With minutes to spare before the deadline on July 31, 2018, the Rays sent then-29-year-old homegrown starter Chris Archer to Pittsburgh for Tyler Glasnow, Austin Meadows, and a player to be named later, who turned out to be Shane Baz. Although we won’t be able to evaluate the trade in full for years, it’s a real rout thus far. Archer, the two-time All-Star with an escalating salary, a slowing fastball, and a shoulder odometer that recently ticked past 20,000 pitches, has amassed 0.8 Baseball-Reference WAR in 29 starts with the Pirates. In 2019, he’s allowed an NL-leading 25 homers, fueling the second-worst ERA (5.58) and worst FIP (5.74) among pitchers with at least 100 innings pitched.

Glasnow (25) and Meadows (24), meanwhile, have racked up 4.5 WAR in their 19 starts and 96 games, respectively, with Tampa Bay, with Meadows making the 2019 All-Star team and Glasnow boasting a 1.86 ERA and a 2.32 FIP when he hurt his elbow in May. To make matters worse for Pittsburgh, Baz—who’s struck out almost 28 percent of the hitters he’s faced in A-ball this season, en route to a 3.40 ERA and 3.36 FIP—ranks 64th on FanGraphs’ list of the top 100 prospects in baseball, and fifth in the top-ranked Rays system. In emptying the farm for Archer, the Pirates immediately lost a win-now trade.

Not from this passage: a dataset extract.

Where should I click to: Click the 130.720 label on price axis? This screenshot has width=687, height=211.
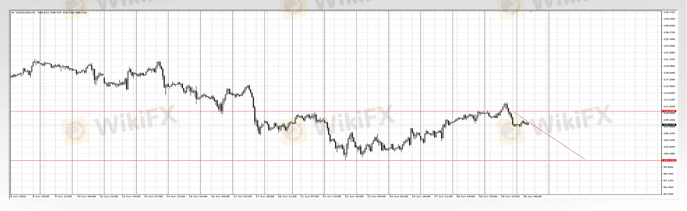click(669, 12)
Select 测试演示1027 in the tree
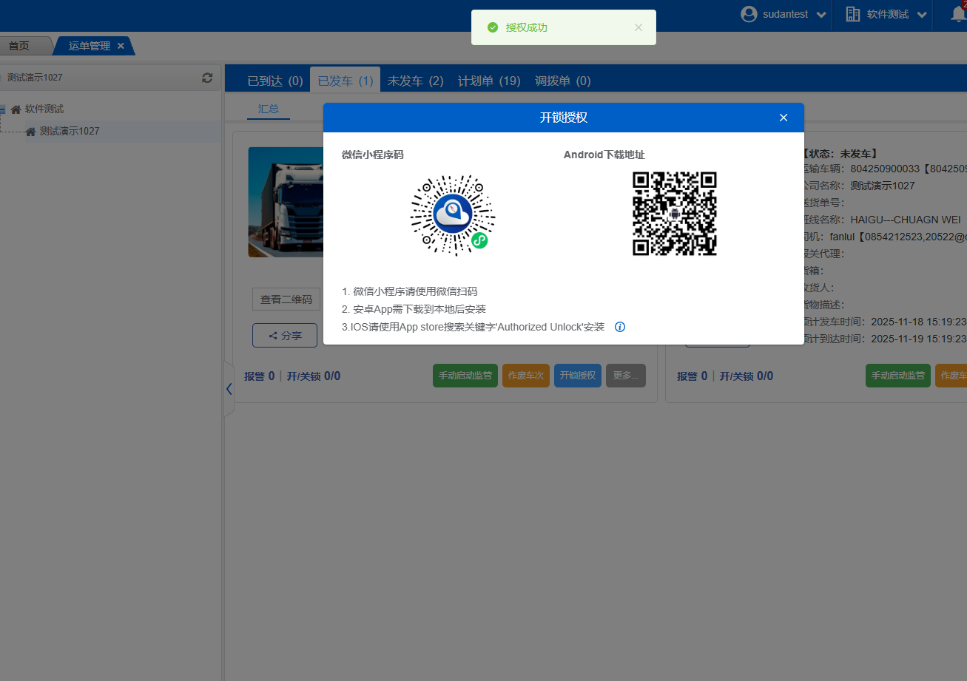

In January 2014, writer Sam Miller mocked the stat-savvy fan’s tendency to reflexively favor the Rays’ end of deals, tweeting, “LOVE this trade for the Rays. Who’d they give up? And who’d they get?” The Rays’ reputation for swindling teams in trades was built on the back of long-ago transactions like the Delmon Young deal and the swap with the Cubs that brought Archer to Tampa Bay, but the trade that shipped Archer out has already taken its place in the pantheon.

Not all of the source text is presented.